Сергей не стал дожидаться «особого приглашения» и пулей вылетел из трамвая. Он пробежал метров двадцать, легко перепрыгивая лужи, заполнявшие выбоины на разбитом асфальте. Двадцать лет прошло, а дорогу так и не отремонтировали. А ещё обижаются, что их совком обзывают. И эти туда же: «пацан», «щегол». Это он-то пацан? Мужчина в полном расцвете лет и с кандидатской диссертацией в кармане. Одно слово – пролетарии…
Стоп! А где портфель? Документы, деньги, телефон – все осталось там. Сергей резко остановился и рванул обратно, на остановку. Но трамвай, лениво покачивая своими красно-белыми бортами, постукивая и позвякивая на рельсах, со скрипом исчез за поворотом. От досады у Сергея сдавило горло, и он громко сквозь зубы выругался: «Сука!» Стоя на заплеванном и заваленном окурками перроне, он медленно вдыхал воздух ноздрями, пытаясь привести нервы в порядок. Да уж, давненько он так не срывался. Может коньяк в голову ударил? Да нет, пил всего ничего. Какой он, к черту, кандидат после этого? Как есть – пацан.

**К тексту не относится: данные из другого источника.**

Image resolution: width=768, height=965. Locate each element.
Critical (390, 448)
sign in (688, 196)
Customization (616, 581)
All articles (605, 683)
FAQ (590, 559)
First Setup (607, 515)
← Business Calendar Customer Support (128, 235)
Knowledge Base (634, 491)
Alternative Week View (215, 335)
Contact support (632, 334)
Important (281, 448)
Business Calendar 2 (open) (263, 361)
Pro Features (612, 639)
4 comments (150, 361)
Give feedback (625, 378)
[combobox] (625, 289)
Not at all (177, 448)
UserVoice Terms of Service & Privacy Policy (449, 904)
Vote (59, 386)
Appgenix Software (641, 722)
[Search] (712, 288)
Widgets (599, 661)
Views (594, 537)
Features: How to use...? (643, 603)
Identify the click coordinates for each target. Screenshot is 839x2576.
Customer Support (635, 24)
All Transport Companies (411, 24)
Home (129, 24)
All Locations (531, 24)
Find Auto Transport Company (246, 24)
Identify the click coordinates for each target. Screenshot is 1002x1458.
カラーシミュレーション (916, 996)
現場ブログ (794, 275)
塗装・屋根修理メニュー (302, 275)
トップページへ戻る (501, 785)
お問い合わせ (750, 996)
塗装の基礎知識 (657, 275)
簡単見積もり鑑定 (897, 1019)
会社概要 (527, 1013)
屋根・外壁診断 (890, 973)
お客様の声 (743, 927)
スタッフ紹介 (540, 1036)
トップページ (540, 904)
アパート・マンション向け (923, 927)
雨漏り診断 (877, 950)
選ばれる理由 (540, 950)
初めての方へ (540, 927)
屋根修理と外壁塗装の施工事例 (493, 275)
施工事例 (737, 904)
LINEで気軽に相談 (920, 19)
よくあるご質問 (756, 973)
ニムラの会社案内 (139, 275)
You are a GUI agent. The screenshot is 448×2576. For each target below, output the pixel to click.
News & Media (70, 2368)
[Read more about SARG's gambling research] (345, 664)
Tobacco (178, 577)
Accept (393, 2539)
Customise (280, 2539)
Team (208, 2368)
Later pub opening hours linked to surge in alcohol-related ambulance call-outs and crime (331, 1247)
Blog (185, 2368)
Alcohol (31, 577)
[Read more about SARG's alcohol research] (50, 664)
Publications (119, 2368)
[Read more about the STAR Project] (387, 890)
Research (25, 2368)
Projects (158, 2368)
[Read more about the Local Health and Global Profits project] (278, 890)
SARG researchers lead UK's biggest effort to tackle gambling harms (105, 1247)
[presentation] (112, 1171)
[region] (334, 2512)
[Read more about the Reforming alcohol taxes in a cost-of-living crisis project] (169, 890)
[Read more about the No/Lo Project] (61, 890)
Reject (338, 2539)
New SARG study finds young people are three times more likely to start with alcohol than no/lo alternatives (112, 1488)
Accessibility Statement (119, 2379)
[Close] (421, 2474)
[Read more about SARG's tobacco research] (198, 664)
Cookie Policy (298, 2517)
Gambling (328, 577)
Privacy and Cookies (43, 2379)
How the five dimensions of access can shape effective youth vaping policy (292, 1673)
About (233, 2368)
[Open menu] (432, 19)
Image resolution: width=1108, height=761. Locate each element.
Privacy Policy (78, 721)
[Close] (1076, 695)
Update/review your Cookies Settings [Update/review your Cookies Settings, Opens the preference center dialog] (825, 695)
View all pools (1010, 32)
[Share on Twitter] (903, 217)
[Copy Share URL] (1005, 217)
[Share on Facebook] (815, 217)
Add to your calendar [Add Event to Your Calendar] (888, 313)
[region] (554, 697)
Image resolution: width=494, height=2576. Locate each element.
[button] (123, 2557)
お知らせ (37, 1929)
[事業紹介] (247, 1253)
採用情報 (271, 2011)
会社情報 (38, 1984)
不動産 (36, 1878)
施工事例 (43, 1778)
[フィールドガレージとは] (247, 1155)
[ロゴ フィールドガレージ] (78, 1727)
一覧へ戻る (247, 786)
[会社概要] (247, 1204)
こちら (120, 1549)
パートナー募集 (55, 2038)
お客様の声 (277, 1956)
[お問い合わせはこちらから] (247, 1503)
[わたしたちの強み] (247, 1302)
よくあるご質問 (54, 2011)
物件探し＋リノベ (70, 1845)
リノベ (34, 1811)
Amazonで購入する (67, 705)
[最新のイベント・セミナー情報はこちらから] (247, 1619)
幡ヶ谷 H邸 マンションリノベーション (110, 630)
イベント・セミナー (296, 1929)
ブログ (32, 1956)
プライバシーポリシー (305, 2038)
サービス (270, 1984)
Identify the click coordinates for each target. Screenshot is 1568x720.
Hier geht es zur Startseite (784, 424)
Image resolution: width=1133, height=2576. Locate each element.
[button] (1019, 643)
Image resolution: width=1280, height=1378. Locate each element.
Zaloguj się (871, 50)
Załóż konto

И куда, зачем он помчался сломя голову? Нужно было просто дождаться, когда эта старая железяка развернется и ехать обратно, домой, где собрались за столом родные и друзья, чтобы поздравить Сергея Платоновича Величко с успешной защитой диссертации. Но Сергей Платонович так углубился в воспоминания, видите ли, что проехал свою остановку!
Вернуться пешком не получится: дорога, соединявшая старую и новую части города, растянулась километров на десять по берегу водохранилища, и шла мимо завода синтетического каучука и старой ГРЭС. Автобусы сюда давно не ходят – после Перестройки предприятия в старом городе позакрывались, и район постепенно обезлюдел. Здесь оставались доживать свой век пенсионеры да разные асоциальные элементы.
Сколько он здесь не был? Лет двадцать, наверное. А что? Следующий трамвай не скоро, через час-полтора, можно и забежать в свой квартал, понастольгировать. Сплюнув себе под ноги (грязнее не станет!), Сергей быстрым шагом пошел по заваленному облетевшей листвой и мусором тротуару, мимо ряда желтых ленинградских домов, с лепниной по фасаду и полукруглыми проездными арками.